As the external debt stock of Nigeria rose slightly from $22.071 billion in the first quarter of the year to $22.083 billion as at June 2018, the amount the country spends in servicing its external debts has dropped by 10.2 per cent. As against $225.25 million which was spent servicing multilateral, bilateral, commercial and euro bonds in the first three months of the year, the federal government spent $202.37 million servicing its external debts in the second quarter of the year. According to data released by the Debt Management Office (DMO), while the amount spent on servicing commercial debts and euro bonds obligations rose, however, what was spent on servicing multilateral and bilateral obligations went down. The highest increase was from bond obligations which saw a significant increase of 132 per cent from $45.63 million in the first quarter to $105.93 million in the second quarter.

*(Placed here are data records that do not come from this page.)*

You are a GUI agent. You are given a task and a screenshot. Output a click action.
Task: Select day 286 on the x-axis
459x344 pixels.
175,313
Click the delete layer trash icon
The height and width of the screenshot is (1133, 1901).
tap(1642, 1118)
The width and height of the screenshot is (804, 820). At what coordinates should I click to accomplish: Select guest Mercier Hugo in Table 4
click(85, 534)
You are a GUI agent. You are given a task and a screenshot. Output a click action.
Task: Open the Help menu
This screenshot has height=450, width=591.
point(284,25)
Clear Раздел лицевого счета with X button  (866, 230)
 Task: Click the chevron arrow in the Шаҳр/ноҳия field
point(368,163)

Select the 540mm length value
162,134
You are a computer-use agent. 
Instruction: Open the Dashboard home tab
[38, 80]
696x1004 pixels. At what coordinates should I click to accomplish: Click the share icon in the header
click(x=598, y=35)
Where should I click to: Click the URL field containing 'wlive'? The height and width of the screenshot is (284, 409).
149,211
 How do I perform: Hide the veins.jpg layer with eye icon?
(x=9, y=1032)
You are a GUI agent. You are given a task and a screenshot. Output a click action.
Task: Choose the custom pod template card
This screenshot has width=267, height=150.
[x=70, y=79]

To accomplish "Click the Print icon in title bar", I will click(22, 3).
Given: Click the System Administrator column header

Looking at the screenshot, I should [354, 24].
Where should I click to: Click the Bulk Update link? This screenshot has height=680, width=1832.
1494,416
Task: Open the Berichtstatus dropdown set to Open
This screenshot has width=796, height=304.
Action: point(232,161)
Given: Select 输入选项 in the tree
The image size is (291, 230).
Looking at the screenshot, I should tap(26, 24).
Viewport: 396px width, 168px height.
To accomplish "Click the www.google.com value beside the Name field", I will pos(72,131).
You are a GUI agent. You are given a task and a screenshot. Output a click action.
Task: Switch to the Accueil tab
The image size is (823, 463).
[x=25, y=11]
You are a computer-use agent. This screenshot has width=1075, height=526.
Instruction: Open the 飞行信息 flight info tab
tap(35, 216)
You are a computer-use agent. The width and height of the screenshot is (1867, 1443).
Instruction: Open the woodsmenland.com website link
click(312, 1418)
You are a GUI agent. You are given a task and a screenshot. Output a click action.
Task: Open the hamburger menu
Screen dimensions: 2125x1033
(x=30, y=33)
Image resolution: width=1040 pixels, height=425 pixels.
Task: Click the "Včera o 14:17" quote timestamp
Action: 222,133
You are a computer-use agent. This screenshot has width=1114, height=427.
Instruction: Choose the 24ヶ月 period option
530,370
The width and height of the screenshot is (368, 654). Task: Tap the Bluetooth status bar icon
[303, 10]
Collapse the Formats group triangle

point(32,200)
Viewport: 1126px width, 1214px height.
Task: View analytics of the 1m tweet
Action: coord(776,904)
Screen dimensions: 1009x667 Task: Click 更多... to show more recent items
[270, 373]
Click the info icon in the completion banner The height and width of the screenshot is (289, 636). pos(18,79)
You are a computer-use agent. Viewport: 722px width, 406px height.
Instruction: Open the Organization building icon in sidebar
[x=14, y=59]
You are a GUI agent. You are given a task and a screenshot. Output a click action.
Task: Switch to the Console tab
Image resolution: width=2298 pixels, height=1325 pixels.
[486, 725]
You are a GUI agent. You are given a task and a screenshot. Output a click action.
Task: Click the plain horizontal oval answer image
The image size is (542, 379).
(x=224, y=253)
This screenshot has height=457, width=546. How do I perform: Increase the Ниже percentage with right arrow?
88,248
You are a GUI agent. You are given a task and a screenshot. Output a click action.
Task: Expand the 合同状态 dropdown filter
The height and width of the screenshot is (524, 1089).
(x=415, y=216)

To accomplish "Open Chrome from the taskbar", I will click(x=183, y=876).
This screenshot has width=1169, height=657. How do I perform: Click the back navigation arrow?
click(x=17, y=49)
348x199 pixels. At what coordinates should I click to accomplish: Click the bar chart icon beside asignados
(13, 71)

The federal government obligations at the Eurobonds market totals $8.8billion which is inclusive of the $300 million Diaspora bond.
Servicing the commercial obligations of the country cost $114.37 million the second quarter, higher than $104.69 million which it cost in the first three months of the year. Cost of servicing multilateral obligations was down from $60.03 million in the first quarter to $51.15 million, while that of servicing bilateral obligations dropped from $60.5 million to $16.02 million.
The DMO earlier this week revealed that the nation’s debt profile rose by a marginal 3.01 per cent between 2017 December and June 2018. The total public debt, which includes the domestic and external debt stock of the federal government, the 36 state governments and the Federal Capital Territory (FCT), stood at N22.38 trillion (or $73.21 billion) as at June 30, this year.
Director-general of the debt office, Ms. Patience Oniha, during a media briefing yesterday in Abuja, said the increase in the Public Debt Stock over the six-month period was due largely to the $2.5 billion Eurobond issued in February 2018. Nigeria currently has 18 per cent debt ratio, which shows it is still below the 25 per cent rate the law allows the federal government to reach.